I sort of wish, however, it was only Jonathan Marchessault channeling his inner Alex Ovechkin on everyone in the room, only in French and not Russian.
Because that would have been incredible.
A forgettable beginning
Look, something had to be done. The Knights were more disjointed those first 20 minutes than drunk Uncle Tommy’s stories on Thanksgiving.
Turnovers in the defensive zone. Getting beat to loose pucks time and again. Losing the battle of the boards. The Wild led 2-0, and it could have been twice that. It would have been 3-0 had DeBoer not won an offside challenge after a Wild goal.
“We couldn’t have played any worse,” Knights forward Reilly Smith said.
And then folks spoke in the room between periods.
And then a light was switched.
The Wild have spent three games now in the series trying like anything to match their best line defensively against Stone and whoever he might be taking alongside.
It worked for 140-plus minutes. But then Chandler Stephenson found Stone in the slot, and he scored to bring the Knights within 2-1 at 8:39 of the second period. It was all Knights from there.
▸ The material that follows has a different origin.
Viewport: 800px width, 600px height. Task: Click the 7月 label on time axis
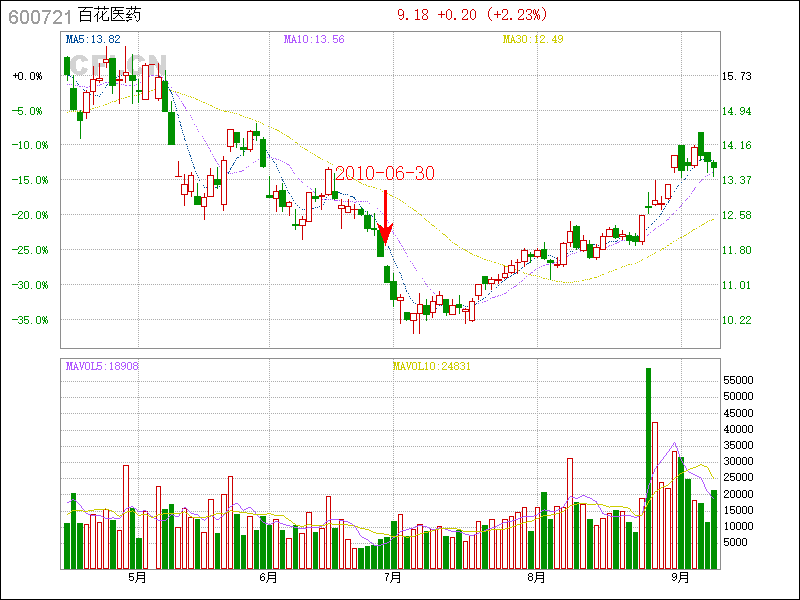393,577
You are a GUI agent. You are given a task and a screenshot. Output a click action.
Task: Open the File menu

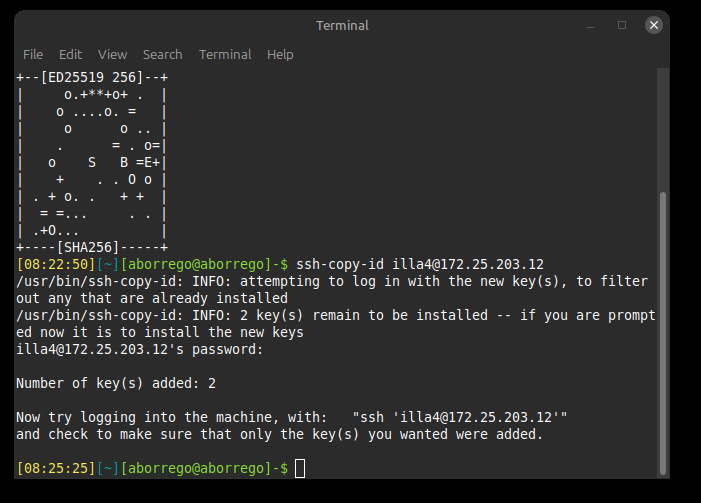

“Mark is a great captain and leader for this team,” Smith said. “I think his biggest asset is on the ice and what he’s able to do. He scores that (first) goal for us and then the one late to ice the game. That’s what you need from your best players.”
Playoff hockey is thought the best postseason drama that sports know, and nothing supports such a belief more than the mystery of it all. Anything can happen. Anyone can be a hero.
Like, well, curse breakers being guys such as Patrick Brown and Nick Holden.
The Knights had not won a game in regulation in Minnesota until Thursday. But weird things happen this time of year, man.
DeBoer inserted Patrick Brown on the fourth line for the injured Tomas Nosek, and all Brown did was score to make it 2-2 with 4:41 remaining in the second period. DeBoer also replaced defenseman Nic Hague with Nick Holden, and all Holden did was assist on two of three second-period goals.
Contributions from all
The Knights needed all of it. Their captain scoring twice. Several voices in the room speaking up. Two guys thrown into the line for such a critical game and contributing mightily.
All of it and more.
“Nothing went right (in the fist period),” DeBoer said. “But we came after it, and the message was that I liked how our group felt. The game was a long way from over. I really felt we could win if we gave ourselves a chance and started playing our game. And the guys took it from there.”
Took it right to a series lead and back to owning home ice.
Took it by following their captain.
Ed Graney is a Sigma Delta Chi Award winner for sports column writing and can be reached at email@example.com or 702-383-4618. He can be heard on “The Press Box,” ESPN Radio 100.9 FM and 1100 AM, from 7 a.m. to 10 a.m. Monday through Friday. Follow @edgraney on Twitter.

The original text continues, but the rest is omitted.